许靖川与黛玉说‘不快活’,并不是一时的气话。
如今天也暖和,蝇虫却多。衣裳被宫人特特熏过,可皮肉洗涤,虫子才不管宫人贵人,最是洒脱。
那抹不快恰似有虫落在后脖颈,遭了惊吓,手舞足蹈一番惹身边人发笑。抬下手来摸着残尸半簇,却只有自己见得。
再往后,即便不落虫,也仿佛有虫要落。
心时时梗着,梗得久了,自己涨破,留出血来。
血是不落的,活人的眼看不见。飞升到天上,作了火烧云的景,活人见了,又赞叹。
许靖川今日在坤宁宫留得久些,外面的红云点着了他半身,赤金灿黄,好一副龙子皇孙的面相。另一边却仍是他自己的,蟹壳青的衣裳,看得久了,似在身后的影子里抠出一块。

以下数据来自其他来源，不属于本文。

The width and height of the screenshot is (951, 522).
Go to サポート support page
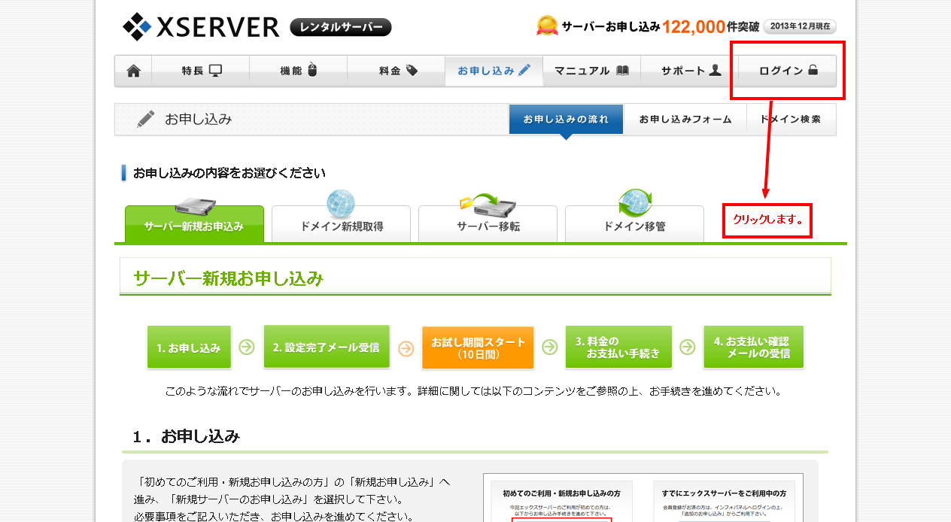[x=691, y=71]
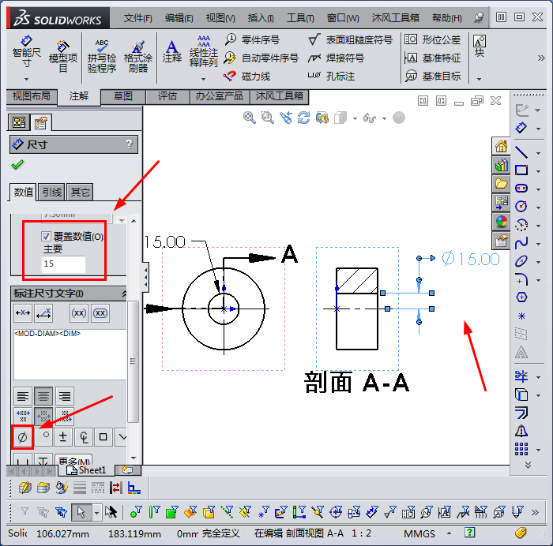Collapse the Dimension Text (标注尺寸文字) section
This screenshot has width=553, height=546.
(123, 294)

“靖川的衣裳也忒素些。”皇后原本并不满儿媳的家世,可圣旨已下,她又没法子忤逆。而这会峰回路转,皇上大大提拔了易家男丁,连带易姑娘那跛脚的亲爹都升了官职。于是知道皇上早存了重用易家的心思,又因着皇上将自己心腹人指给太子,更觉儿子简在帝心。
眼中一片金碧辉煌,那一块小色便扎眼睛。这一回许靖川猜中皇上用意,皇后与太子商议过,更觉得他值当栽培。
太子心思散漫,自觉许靖川在坤宁宫长大,天然与他一边。可皇后心思却更多些,犹记得许靖川是太上皇塞过来,深怕太上皇那边借着东宫的势打东宫的脸。这些年旁事不理,唯独这一条耳提面命。这些年来,许靖川和那边素来没再多牵扯,皇后数算一阵,好歹放下心来。
"母后这般讲,可是有些好料子要赐给儿臣做衣裳穿?"许靖川笑盈盈接口,皇后含笑望他,责备一句,又嘱咐赏赐,端得是母慈子孝的好图卷。
可许靖川心里明镜一样,皇后如此,不外乎是惦记起他是个助力。至于皇后忧虑,不是他母家旧事,就是太上皇在其中打怎样的算盘。
倒也不是许靖川多么了悟人心,实在是他身上的干系翻来覆去就那几件,他自己说来都懒怠。偏旁人一个两个看得起他,积年累月的,挂在心头,坠在舌尖。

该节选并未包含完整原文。